Je finirai de parler de ce film, en vous confiant de mon ressenti. Ces femmes sont de ma génération, et je me suis vraiment reconnue en elles. Il y a une universalité de ce qu'elles sont de ce qu'elles ressentent. J'ai ressenti certains de leurs sentiments. Lorsque la soignante du groupe parle de son métier et alors que les tenants et aboutissants sont différents, c'est mon sentiment sur lequel elle met ses mots. Je me suis parfois sentie la sixième du groupe avec mes particularités occidentales. Mais être amies c'est aimer les différences des autres.

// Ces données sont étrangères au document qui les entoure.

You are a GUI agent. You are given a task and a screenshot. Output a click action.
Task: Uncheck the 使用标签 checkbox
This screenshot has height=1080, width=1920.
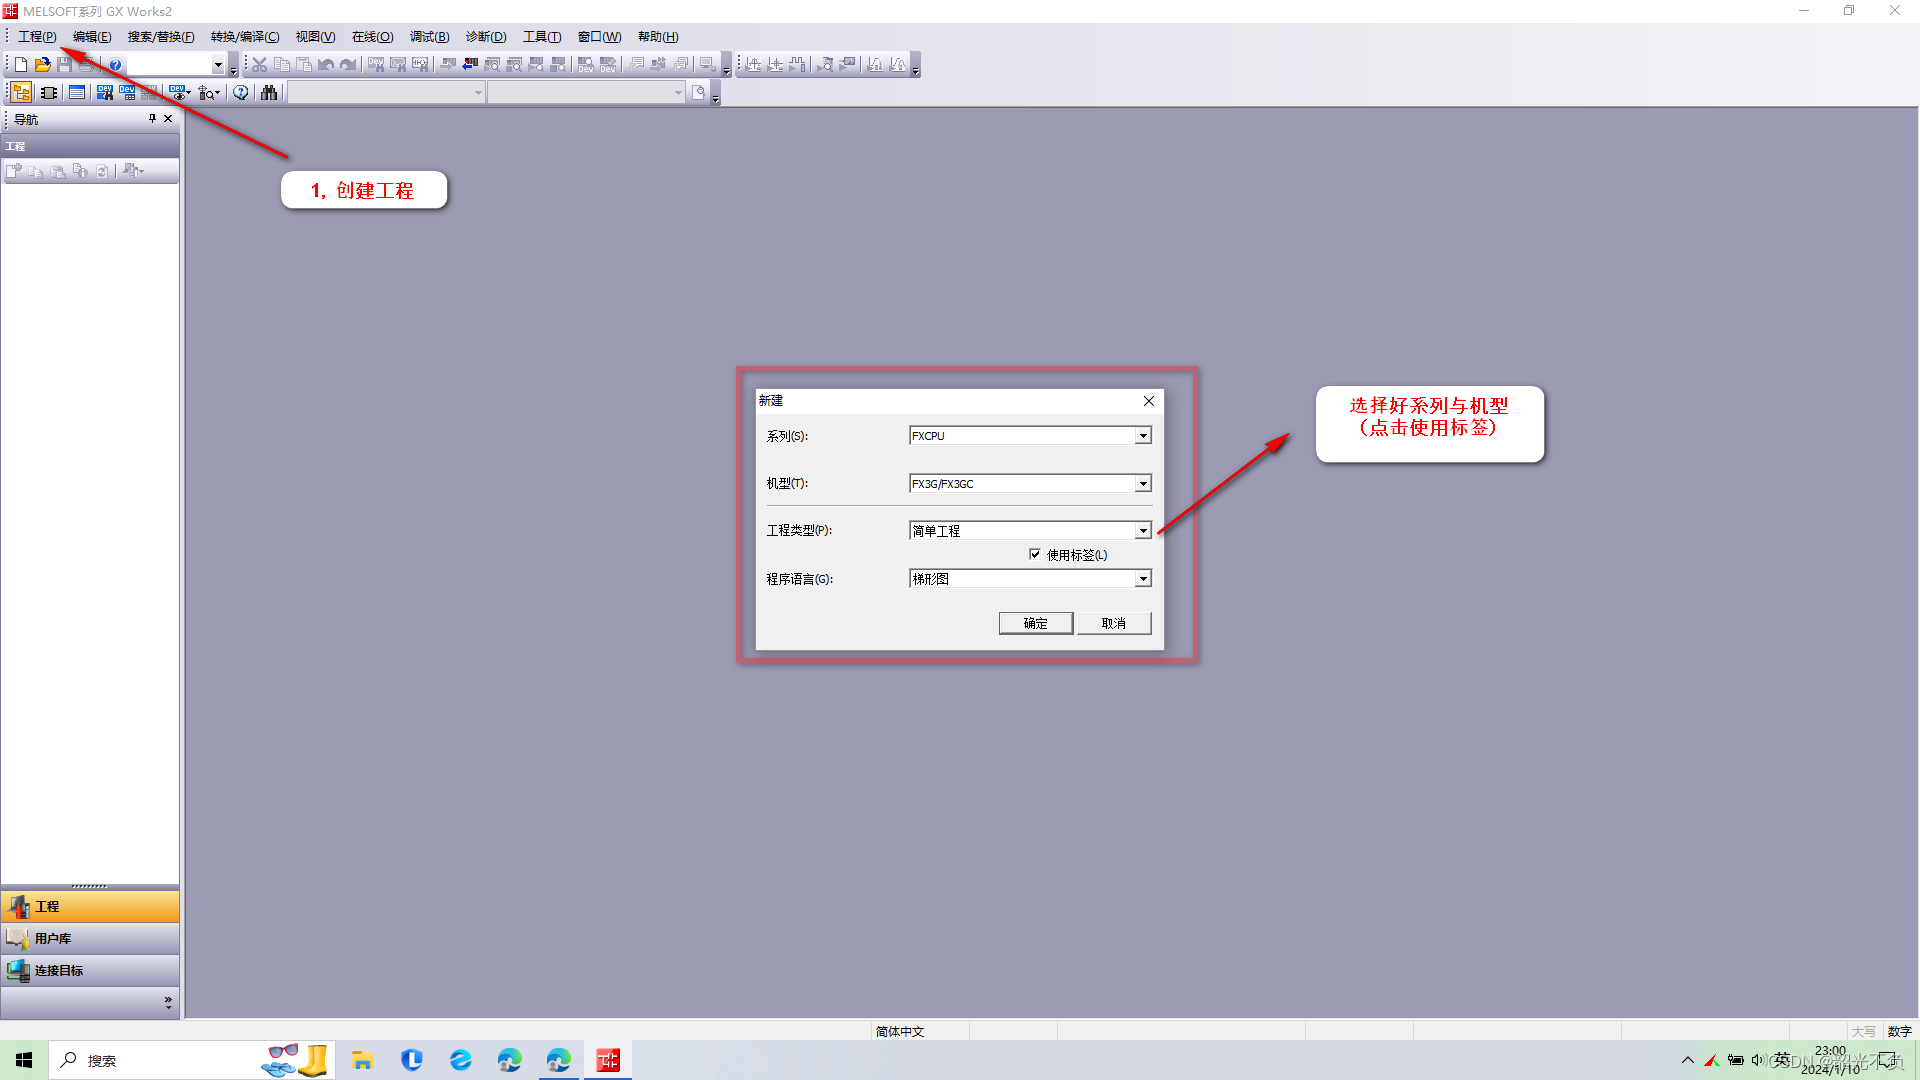tap(1035, 554)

C'est la deuxième fois qu'un film sur les femmes réalisé par un homme me cueille, par sa bienveillance, par la justesse de ce qu'il dit de nous. C'est la seconde fois que je me sens si concernée voire ébranlée. Ce qui est le plus étonnant ce que je me sens proche de ces femmes, j'ai envie de faire partie de ces groupes car naturellement elle me ressemblent. Je pense que jamais un réalisateur non japonais n'a su aussi bien parler de ce que je suis que Kore-eda et Hamaguchi. 


"SENSES" est disponible en coffret DVD / coffret Blu-Ray depuis le 14 novembre, ainsi qu'en VOD chez Arte Editions.